New York Representative Charles Rangel celebrated the 200th anniversary of Boyer Lodge No. 1 and Prince Hall Freemasonry in New York on the floor of the House of Representatives last week.

From his remarks on March 22nd, 2012:

_History notes that Boyer Lodge No. 1 was named after Jean Pierre Boyer, a native of Saint-Domingue, who was born around February 15, 1776. He was a courageous soldier and leader of the Haitian Revolution, who served as a General under Toussaint L' Ouverture in the Haitian War of Independence against the French Government. Jean Pierre Boyer served as the fourth President of Haiti from 1818 to 1843, and managed to rule for the longest period of time of any of the revolutionary leaders of his generation. He reunited the north and south of Haiti in 1820 and also invaded and took control of Santo Domingo, which brought all of Hispaniola under one government by 1822. Under President Boyer's leadership, Haiti declared independence from France in 1825, becoming the only free Black nation, then in existence.As stated by Worshipful Master Carlo Smith-Ramsay, 

The daring price that our ancestors paid to boldly and audaciously decide to become Freemasons at a time in history when men of color were not entirely free men and the laws of the land provided them very little protection is the reason why we should humbly and reverently celebrate our Bi-centennial Anniversary of Boyer Lodge No. 1.''_​
Read his complete remarks here.

H/T to Stephen Hill
	

	
	
		
		

		
			






More...


----------



## BryanMaloney (Mar 26, 2012)

More details on Boyer: Haiti: 1820 -1843:Rule of Jean-Pierre Boyer


----------



## Blake Bowden (Mar 27, 2012)

Not a fan of Rangel.


----------



## BroBill (Mar 27, 2012)

Is Charlie Rangel a Mason? Or was he a guest speaker?


----------



## Blake Bowden (Mar 28, 2012)

BroBill said:


> Is Charlie Rangel a Mason? Or was he a guest speaker?

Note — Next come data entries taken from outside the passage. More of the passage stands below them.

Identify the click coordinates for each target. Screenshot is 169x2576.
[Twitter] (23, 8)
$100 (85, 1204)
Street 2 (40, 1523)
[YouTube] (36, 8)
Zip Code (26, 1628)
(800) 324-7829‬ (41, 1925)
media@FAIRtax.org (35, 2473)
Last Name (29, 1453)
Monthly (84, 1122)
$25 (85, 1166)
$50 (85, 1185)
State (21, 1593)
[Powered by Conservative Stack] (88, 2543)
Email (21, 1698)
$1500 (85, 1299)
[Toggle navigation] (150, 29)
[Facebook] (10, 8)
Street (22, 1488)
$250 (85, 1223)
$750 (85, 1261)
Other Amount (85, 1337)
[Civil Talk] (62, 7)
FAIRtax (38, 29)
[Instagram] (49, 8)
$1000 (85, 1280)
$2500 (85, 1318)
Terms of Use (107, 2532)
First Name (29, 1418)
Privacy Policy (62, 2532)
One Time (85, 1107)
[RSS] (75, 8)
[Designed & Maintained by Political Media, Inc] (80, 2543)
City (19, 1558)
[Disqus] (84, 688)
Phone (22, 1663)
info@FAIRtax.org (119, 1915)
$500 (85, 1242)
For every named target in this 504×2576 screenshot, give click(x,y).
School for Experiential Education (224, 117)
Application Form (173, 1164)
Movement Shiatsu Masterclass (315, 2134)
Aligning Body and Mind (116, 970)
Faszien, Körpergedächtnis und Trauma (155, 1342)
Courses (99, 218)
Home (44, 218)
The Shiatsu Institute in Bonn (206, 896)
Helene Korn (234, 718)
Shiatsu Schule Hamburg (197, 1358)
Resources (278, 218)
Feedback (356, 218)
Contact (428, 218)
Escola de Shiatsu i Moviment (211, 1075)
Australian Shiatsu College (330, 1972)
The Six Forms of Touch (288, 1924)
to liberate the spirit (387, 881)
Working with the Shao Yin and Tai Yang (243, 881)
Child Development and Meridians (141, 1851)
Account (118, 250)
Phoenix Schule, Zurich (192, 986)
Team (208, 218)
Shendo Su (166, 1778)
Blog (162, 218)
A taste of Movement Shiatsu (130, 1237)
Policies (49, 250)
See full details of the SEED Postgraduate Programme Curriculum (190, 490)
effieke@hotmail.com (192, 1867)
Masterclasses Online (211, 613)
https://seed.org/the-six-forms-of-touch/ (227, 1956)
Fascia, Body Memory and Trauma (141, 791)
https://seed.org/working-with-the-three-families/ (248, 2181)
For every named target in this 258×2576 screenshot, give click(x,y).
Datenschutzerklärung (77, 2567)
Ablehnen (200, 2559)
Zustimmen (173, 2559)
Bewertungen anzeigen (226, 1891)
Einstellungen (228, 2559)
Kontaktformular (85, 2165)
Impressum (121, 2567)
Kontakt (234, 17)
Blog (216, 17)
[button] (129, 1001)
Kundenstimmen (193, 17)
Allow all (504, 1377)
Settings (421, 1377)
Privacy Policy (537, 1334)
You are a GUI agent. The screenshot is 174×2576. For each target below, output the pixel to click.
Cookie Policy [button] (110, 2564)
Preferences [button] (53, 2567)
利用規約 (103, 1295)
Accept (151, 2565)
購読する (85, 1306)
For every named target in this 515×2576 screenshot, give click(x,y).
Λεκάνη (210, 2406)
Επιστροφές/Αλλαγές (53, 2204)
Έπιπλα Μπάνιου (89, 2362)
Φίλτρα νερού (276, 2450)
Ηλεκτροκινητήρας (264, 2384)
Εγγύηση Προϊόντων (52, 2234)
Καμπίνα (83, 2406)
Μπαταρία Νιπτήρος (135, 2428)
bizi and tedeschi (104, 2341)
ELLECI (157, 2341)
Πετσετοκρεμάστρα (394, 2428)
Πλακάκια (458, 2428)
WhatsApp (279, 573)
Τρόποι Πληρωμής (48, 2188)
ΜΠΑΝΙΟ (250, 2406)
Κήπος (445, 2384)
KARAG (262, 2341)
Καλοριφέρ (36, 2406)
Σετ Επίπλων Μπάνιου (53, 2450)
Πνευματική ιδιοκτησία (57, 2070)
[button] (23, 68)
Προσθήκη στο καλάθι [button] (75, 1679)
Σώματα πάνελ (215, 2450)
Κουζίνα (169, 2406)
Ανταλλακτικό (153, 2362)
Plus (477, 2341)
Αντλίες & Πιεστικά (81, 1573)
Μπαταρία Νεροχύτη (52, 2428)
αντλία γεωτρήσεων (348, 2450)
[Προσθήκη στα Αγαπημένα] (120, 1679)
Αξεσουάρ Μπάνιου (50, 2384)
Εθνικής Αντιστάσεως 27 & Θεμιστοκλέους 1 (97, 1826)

Opportunist. Okay, I need to stay away from this thread..lol


----------



## BroBill (Mar 28, 2012)

Lmao


----------



## BryanMaloney (Apr 1, 2012)

H.R.735: Rangel Rule Act of 2009 - U.S. Congress - OpenCongress


----------



## Mindovermatter Ace (Jan 15, 2017)

BryanMaloney said:


> More details on Boyer: Haiti: 1820 -1843:Rule of Jean-Pierre Boyer



The link is dead.


----------



## Brother JC (Jan 15, 2017)

It's a five-year old post...


----------



## Mindovermatter Ace (Jan 23, 2017)

Brother JC said:


> It's a five-year old post...



So what. Are links suppose to go dead after 5 years? 


Sent from my iPhone using My Freemasonry


----------



## dfreybur (Jan 23, 2017)

Mindovermatter Ace said:


> So what. Are links suppose to go dead after 5 years?



Internet domain names tend to be paid for by the year with the maximum time that can be paid in advance being 5 years.  That's in addition to sites reorganizing their content.

In fact when it comes to reorganizing content one of the principles is that unchanging content fails to draw traffic.  So yes, links are in fact supposed to go dead by then.  Though it's even better to have ever growing content that keeps getting paid for.


----------